Precision:  0.763 – (True Positives)/(True Positives + False Positives)

Precision is defined as the proportion of positive results that are true positive.  In this model, 45 actual deceased patients were classified correctly as deceased.  There were 14 false positives or 14 actual survivors classified incorrectly as deceased.

F-1 Score:  0.744 –2  x (Precision * Sensitivity)/(Precision + Sensitivity)

The F-1 Score provides a statistic to balance between Precision and Sensitivity, especially if an uneven class distribution exists, as in this example, (117 survivors vs 62 deceased).  The closer the F-1 score is to 1 (the upper bound) the better the precision and recall. 
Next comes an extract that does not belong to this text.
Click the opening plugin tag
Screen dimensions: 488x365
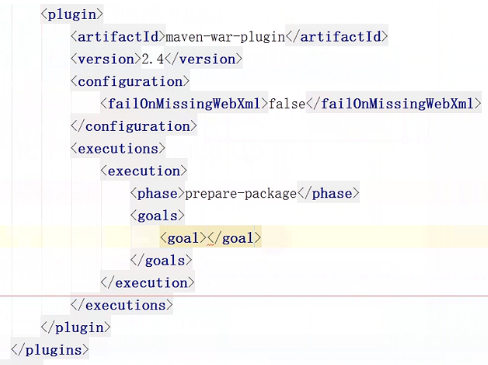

Success Class and Success Probability simply reports the settings for these two values as input on the Random Trees: Classification Data dialog. 

View individual records and their classifications beneath Training:  Classification Details. 

Click the CRandTrees_ValidationScore tab to view the Summary Results for the Validation partition.

Figure 16:  Validation:  Classification Summary

Figure 16:  Validation:  Classification Summary

The overall error for the validation partition was 24.17 with 19 false positives (surviving patients reported as deceased) and 10 false negatives (deceased patients reported as survivors). 

Note the following metrics:

Accuracy: 75.83

Specificity: 0.779

Sensitivity or Recall:  0.706

Precision: 0.558

F1 Score:  0.623

These steps were performed multiple times while adding additional Selected Variables according to the variable's importance or significance found by Feature Selection.  The results are summarized in the table below. 

The lowest Overall Error in the Validation Partition for any of the variable combinations occurs when just two variables, ejection_fraction and serum_creatinine, are present in the fitted model.  In addition, this fitted model also exhibits the highest Accuracy, Sensitivity, Precision and F1 Score metrics.   These results suggest that by obtaining these two measurements for a patient, a physician can determine whether the patient should undergo some type of mitigation for their heart failure diagnosis.